Work to be completed: Give back all the data exactly as it was written.

[Source data]

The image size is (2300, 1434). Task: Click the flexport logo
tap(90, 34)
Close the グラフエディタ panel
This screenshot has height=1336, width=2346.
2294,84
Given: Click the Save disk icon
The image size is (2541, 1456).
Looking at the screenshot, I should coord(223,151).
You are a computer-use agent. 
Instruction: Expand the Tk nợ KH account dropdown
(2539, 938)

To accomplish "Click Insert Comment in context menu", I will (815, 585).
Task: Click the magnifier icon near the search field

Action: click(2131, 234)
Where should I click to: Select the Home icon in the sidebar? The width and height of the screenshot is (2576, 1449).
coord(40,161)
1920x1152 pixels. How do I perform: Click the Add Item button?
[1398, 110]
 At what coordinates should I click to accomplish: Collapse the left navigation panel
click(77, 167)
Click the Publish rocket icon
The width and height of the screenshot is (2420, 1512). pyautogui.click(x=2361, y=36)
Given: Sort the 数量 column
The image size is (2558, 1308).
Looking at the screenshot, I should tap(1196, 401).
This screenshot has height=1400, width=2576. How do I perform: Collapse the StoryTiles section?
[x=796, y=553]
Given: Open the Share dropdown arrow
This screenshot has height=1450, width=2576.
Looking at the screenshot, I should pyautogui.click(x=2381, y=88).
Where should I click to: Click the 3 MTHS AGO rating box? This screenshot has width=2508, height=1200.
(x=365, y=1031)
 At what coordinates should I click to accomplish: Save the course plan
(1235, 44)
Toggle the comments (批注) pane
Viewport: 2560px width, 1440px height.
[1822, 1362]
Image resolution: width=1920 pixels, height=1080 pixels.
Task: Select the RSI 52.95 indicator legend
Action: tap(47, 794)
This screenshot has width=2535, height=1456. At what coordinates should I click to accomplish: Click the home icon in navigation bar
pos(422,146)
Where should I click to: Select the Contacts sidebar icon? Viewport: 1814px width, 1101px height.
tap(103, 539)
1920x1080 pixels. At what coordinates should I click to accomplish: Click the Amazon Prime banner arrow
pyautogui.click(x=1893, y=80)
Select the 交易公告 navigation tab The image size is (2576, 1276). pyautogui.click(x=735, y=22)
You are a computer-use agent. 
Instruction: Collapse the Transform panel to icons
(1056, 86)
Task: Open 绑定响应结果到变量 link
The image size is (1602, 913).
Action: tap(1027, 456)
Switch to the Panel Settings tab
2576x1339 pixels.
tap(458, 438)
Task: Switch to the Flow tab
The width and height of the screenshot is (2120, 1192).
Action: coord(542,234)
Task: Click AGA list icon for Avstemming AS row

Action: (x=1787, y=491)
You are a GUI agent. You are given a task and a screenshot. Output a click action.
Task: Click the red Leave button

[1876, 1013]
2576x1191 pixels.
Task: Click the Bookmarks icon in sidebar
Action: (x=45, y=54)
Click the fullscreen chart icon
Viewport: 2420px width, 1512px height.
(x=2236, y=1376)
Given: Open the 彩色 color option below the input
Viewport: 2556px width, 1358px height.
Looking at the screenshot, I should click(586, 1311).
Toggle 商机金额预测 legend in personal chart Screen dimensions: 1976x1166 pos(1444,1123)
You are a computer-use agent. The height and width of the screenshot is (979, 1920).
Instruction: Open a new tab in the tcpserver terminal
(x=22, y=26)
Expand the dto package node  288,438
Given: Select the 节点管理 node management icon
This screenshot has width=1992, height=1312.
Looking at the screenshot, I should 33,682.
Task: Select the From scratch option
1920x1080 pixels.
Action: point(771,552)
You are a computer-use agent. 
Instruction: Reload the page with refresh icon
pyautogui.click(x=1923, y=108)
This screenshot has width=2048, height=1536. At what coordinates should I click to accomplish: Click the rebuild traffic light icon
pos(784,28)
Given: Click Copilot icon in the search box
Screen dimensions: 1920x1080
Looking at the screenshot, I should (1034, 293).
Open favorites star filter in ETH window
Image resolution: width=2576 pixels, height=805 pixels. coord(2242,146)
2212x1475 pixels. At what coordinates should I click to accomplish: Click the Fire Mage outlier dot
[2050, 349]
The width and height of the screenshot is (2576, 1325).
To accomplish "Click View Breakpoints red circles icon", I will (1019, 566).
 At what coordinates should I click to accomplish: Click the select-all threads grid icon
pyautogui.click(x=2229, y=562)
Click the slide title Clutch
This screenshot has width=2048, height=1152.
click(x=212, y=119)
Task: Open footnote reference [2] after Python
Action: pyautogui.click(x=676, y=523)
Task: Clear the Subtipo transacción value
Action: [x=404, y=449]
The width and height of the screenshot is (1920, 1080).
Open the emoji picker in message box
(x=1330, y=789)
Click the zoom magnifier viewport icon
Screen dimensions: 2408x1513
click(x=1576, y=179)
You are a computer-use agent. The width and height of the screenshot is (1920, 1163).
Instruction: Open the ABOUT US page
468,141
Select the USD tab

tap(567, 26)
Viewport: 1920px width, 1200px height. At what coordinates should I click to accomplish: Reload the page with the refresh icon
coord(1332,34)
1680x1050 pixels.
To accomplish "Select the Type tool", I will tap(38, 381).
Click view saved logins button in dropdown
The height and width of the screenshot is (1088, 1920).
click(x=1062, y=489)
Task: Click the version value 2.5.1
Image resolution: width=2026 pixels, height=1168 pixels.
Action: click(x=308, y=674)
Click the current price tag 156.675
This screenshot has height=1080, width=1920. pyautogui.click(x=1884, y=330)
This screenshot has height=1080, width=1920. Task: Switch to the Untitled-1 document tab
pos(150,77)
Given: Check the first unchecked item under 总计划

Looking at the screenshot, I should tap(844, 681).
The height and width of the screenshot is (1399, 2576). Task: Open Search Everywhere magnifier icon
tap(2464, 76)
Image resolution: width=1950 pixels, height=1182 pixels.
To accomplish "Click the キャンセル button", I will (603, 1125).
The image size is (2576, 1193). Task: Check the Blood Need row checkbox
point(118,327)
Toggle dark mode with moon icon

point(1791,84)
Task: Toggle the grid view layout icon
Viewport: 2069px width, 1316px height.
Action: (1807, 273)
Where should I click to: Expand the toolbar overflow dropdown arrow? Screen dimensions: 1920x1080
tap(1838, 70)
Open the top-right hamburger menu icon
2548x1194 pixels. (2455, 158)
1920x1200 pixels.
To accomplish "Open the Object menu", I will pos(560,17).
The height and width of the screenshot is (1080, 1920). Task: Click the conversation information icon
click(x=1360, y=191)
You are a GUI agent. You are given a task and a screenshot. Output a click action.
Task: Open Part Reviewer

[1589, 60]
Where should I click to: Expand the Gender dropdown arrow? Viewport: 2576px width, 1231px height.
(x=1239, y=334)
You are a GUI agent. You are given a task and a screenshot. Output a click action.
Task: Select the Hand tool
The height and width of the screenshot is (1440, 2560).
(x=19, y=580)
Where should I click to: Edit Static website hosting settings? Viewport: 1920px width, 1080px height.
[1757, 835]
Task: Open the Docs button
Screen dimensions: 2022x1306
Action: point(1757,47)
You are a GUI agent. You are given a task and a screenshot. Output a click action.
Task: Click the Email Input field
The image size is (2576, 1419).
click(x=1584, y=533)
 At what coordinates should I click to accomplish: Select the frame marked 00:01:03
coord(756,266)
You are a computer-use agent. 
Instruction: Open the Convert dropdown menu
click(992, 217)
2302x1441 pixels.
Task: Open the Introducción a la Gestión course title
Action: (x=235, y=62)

[/Source data]

Result:
The image size is (2300, 1434). Task: Click the flexport logo
tap(90, 34)
Close the グラフエディタ panel
This screenshot has height=1336, width=2346.
2294,84
Given: Click the Save disk icon
The image size is (2541, 1456).
Looking at the screenshot, I should coord(223,151).
You are a computer-use agent. 
Instruction: Expand the Tk nợ KH account dropdown
(2539, 938)

To accomplish "Click Insert Comment in context menu", I will (815, 585).
Task: Click the magnifier icon near the search field

Action: click(2131, 234)
Where should I click to: Select the Home icon in the sidebar? The width and height of the screenshot is (2576, 1449).
coord(40,161)
1920x1152 pixels. How do I perform: Click the Add Item button?
[1398, 110]
 At what coordinates should I click to accomplish: Collapse the left navigation panel
click(77, 167)
Click the Publish rocket icon
The width and height of the screenshot is (2420, 1512). pyautogui.click(x=2361, y=36)
Given: Sort the 数量 column
The image size is (2558, 1308).
Looking at the screenshot, I should tap(1196, 401).
This screenshot has height=1400, width=2576. How do I perform: Collapse the StoryTiles section?
[x=796, y=553]
Given: Open the Share dropdown arrow
This screenshot has height=1450, width=2576.
Looking at the screenshot, I should pyautogui.click(x=2381, y=88).
Where should I click to: Click the 3 MTHS AGO rating box? This screenshot has width=2508, height=1200.
(x=365, y=1031)
 At what coordinates should I click to accomplish: Save the course plan
(1235, 44)
Toggle the comments (批注) pane
Viewport: 2560px width, 1440px height.
[1822, 1362]
Image resolution: width=1920 pixels, height=1080 pixels.
Task: Select the RSI 52.95 indicator legend
Action: tap(47, 794)
This screenshot has width=2535, height=1456. At what coordinates should I click to accomplish: Click the home icon in navigation bar
pos(422,146)
Where should I click to: Select the Contacts sidebar icon? Viewport: 1814px width, 1101px height.
tap(103, 539)
1920x1080 pixels. At what coordinates should I click to accomplish: Click the Amazon Prime banner arrow
pyautogui.click(x=1893, y=80)
Select the 交易公告 navigation tab The image size is (2576, 1276). pyautogui.click(x=735, y=22)
You are a computer-use agent. 
Instruction: Collapse the Transform panel to icons
(1056, 86)
Task: Open 绑定响应结果到变量 link
The image size is (1602, 913).
Action: tap(1027, 456)
Switch to the Panel Settings tab
2576x1339 pixels.
tap(458, 438)
Task: Switch to the Flow tab
The width and height of the screenshot is (2120, 1192).
Action: coord(542,234)
Task: Click AGA list icon for Avstemming AS row

Action: (x=1787, y=491)
You are a GUI agent. You are given a task and a screenshot. Output a click action.
Task: Click the red Leave button

[1876, 1013]
2576x1191 pixels.
Task: Click the Bookmarks icon in sidebar
Action: (x=45, y=54)
Click the fullscreen chart icon
Viewport: 2420px width, 1512px height.
(x=2236, y=1376)
Given: Open the 彩色 color option below the input
Viewport: 2556px width, 1358px height.
Looking at the screenshot, I should click(586, 1311).
Toggle 商机金额预测 legend in personal chart Screen dimensions: 1976x1166 pos(1444,1123)
You are a computer-use agent. The height and width of the screenshot is (979, 1920).
Instruction: Open a new tab in the tcpserver terminal
(x=22, y=26)
Expand the dto package node  288,438
Given: Select the 节点管理 node management icon
This screenshot has width=1992, height=1312.
Looking at the screenshot, I should 33,682.
Task: Select the From scratch option
1920x1080 pixels.
Action: point(771,552)
You are a computer-use agent. 
Instruction: Reload the page with refresh icon
pyautogui.click(x=1923, y=108)
This screenshot has width=2048, height=1536. At what coordinates should I click to accomplish: Click the rebuild traffic light icon
pos(784,28)
Given: Click Copilot icon in the search box
Screen dimensions: 1920x1080
Looking at the screenshot, I should (1034, 293).
Open favorites star filter in ETH window
Image resolution: width=2576 pixels, height=805 pixels. coord(2242,146)
2212x1475 pixels. At what coordinates should I click to accomplish: Click the Fire Mage outlier dot
[2050, 349]
The width and height of the screenshot is (2576, 1325).
To accomplish "Click View Breakpoints red circles icon", I will (1019, 566).
 At what coordinates should I click to accomplish: Click the select-all threads grid icon
pyautogui.click(x=2229, y=562)
Click the slide title Clutch
This screenshot has width=2048, height=1152.
click(x=212, y=119)
Task: Open footnote reference [2] after Python
Action: pyautogui.click(x=676, y=523)
Task: Clear the Subtipo transacción value
Action: [x=404, y=449]
The width and height of the screenshot is (1920, 1080).
Open the emoji picker in message box
(x=1330, y=789)
Click the zoom magnifier viewport icon
Screen dimensions: 2408x1513
click(x=1576, y=179)
You are a computer-use agent. The width and height of the screenshot is (1920, 1163).
Instruction: Open the ABOUT US page
468,141
Select the USD tab

tap(567, 26)
Viewport: 1920px width, 1200px height. At what coordinates should I click to accomplish: Reload the page with the refresh icon
coord(1332,34)
1680x1050 pixels.
To accomplish "Select the Type tool", I will tap(38, 381).
Click view saved logins button in dropdown
The height and width of the screenshot is (1088, 1920).
click(x=1062, y=489)
Task: Click the version value 2.5.1
Image resolution: width=2026 pixels, height=1168 pixels.
Action: click(x=308, y=674)
Click the current price tag 156.675
This screenshot has height=1080, width=1920. pyautogui.click(x=1884, y=330)
This screenshot has height=1080, width=1920. Task: Switch to the Untitled-1 document tab
pos(150,77)
Given: Check the first unchecked item under 总计划

Looking at the screenshot, I should tap(844, 681).
The height and width of the screenshot is (1399, 2576). Task: Open Search Everywhere magnifier icon
tap(2464, 76)
Image resolution: width=1950 pixels, height=1182 pixels.
To accomplish "Click the キャンセル button", I will (603, 1125).
The image size is (2576, 1193). Task: Check the Blood Need row checkbox
point(118,327)
Toggle dark mode with moon icon

point(1791,84)
Task: Toggle the grid view layout icon
Viewport: 2069px width, 1316px height.
Action: (1807, 273)
Where should I click to: Expand the toolbar overflow dropdown arrow? Screen dimensions: 1920x1080
tap(1838, 70)
Open the top-right hamburger menu icon
2548x1194 pixels. (2455, 158)
1920x1200 pixels.
To accomplish "Open the Object menu", I will pos(560,17).
The height and width of the screenshot is (1080, 1920). Task: Click the conversation information icon
click(x=1360, y=191)
You are a GUI agent. You are given a task and a screenshot. Output a click action.
Task: Open Part Reviewer

[1589, 60]
Where should I click to: Expand the Gender dropdown arrow? Viewport: 2576px width, 1231px height.
(x=1239, y=334)
You are a GUI agent. You are given a task and a screenshot. Output a click action.
Task: Select the Hand tool
The height and width of the screenshot is (1440, 2560).
(x=19, y=580)
Where should I click to: Edit Static website hosting settings? Viewport: 1920px width, 1080px height.
[1757, 835]
Task: Open the Docs button
Screen dimensions: 2022x1306
Action: point(1757,47)
You are a GUI agent. You are given a task and a screenshot. Output a click action.
Task: Click the Email Input field
The image size is (2576, 1419).
click(x=1584, y=533)
 At what coordinates should I click to accomplish: Select the frame marked 00:01:03
coord(756,266)
You are a computer-use agent. 
Instruction: Open the Convert dropdown menu
click(992, 217)
2302x1441 pixels.
Task: Open the Introducción a la Gestión course title
Action: (x=235, y=62)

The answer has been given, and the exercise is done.